AstraZeneca muss der Klägerin dann alles über Schäden, Nebenwirkungen, Wechselwirkungen und entsprechende Verdachtsfälle bei Vaxzevria mitteilen, also alles, was erforderlich ist, um die positive und negative Wirkung des Impfstoffs zu bewerten. Umfassend ist der Anspruch, weil es nicht nur um Aksoys konkretes Leiden, den Hörsturz, geht, sondern auch alle anderen Schäden, insbesondere Thrombosen an Hirnvenen, Bauchvenen und Darmvenen.

Mit den erhaltenen Informationen will Anwalt Loeschner dann Sachverständige beauftragen, die prüfen, ob Vaxzevria unter dem Strich eher gefährlich oder eher nützlich ist. Wenn das Risiko-Nutzen-Verhältnis ungünstig ist, ist die Chance auf Schadenersatz groß. In diesem Fall gilt laut Arzneimittelgesetz nämlich eine Beweislastumkehr. Dann wird vermutet, dass die Impfung für den Schaden verantwortlich war.

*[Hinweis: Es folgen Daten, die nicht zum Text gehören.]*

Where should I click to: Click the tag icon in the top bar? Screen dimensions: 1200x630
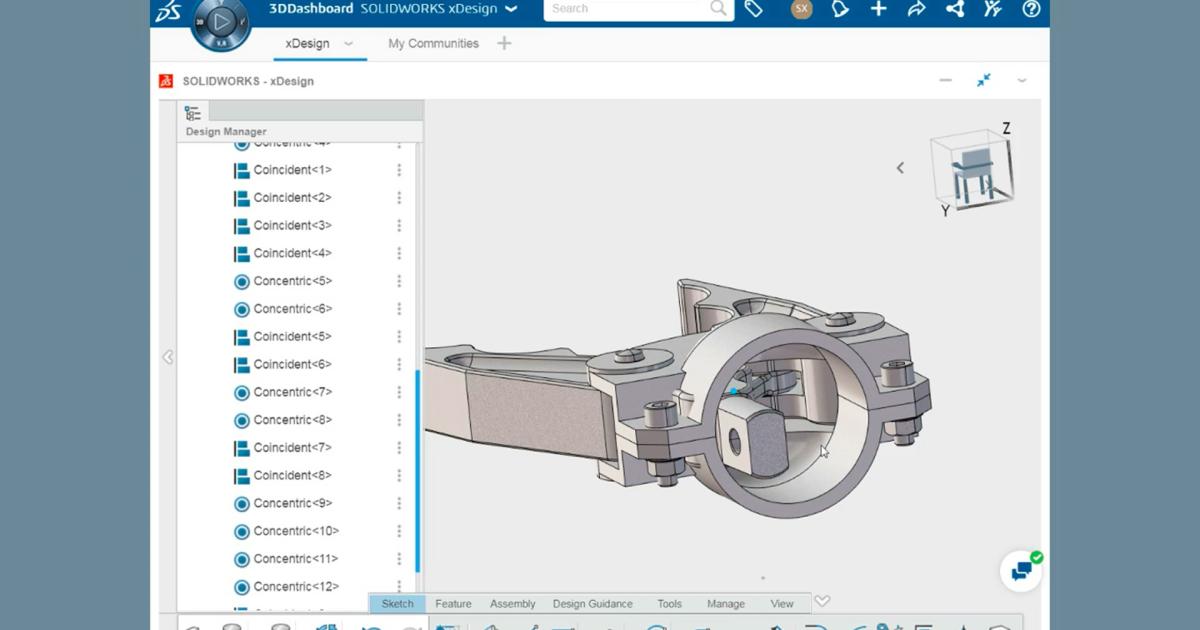coord(754,9)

Die Prüfung ist allerdings sehr aufwendig, weil die Frage nach dem Risiko-Nutzen-Verhältnis von Vaxzevria aus der Sicht der gesamten Gesellschaft beantwortet werden muss. Maßgeblicher Zeitpunkt ist die neue Verhandlung am OLG Koblenz. Es können also auch noch neueste Informationen verarbeitet werden. Vermutlich wird Loeschner mehrere Sachverständige beauftragen. Pia Aksoy ist rechtsschutzversichert.

Vermutlich hat jedoch der zweite Klage-Ansatz von Anwalt Loeschner, den er parallel verfolgen wird, bessere Erfolgschancen. So gilt die Beweislastumkehr auch, wenn der Impfstoff falsch gekennzeichnet war, insbesondere wenn AstraZeneca nicht auf die damals bekannten Nebenwirkungen hinwies. Nach Darstellung von Loeschner wusste AstraZeneca schon im Februar 2021 von den Thromboserisiken, die aber zum Zeitpunkt von Aksoys Impfung noch nicht auf der Packung erwähnt wurden.

Anwalt Loeschner geht davon aus, dass bundesweit rund 5.000 Klagen wegen möglicher Corona-Impfschäden bei den deutschen Gerichten anhängig waren. In vielen Fällen kann der nun erstrittene Auskunftsanspruch neue Dynamik erzeugen, teilweise ist er aber auch verjährt, weil Anwälte nur auf Schadenersatz und nicht auf Auskunft geklagt haben.

In Deutschland wurden rund 63,5 Millionen Menschen vollständig gegen Covid geimpft. Das sind rund 76,5 Prozent der Bevölkerung. Von den über 200 Millionen verabreichten Corona-Impfdosen in Deutschland entfallen auf AstraZeneca nur 14,4 Millionen Dosen, während von Biontech rund 165 Millionen stammten.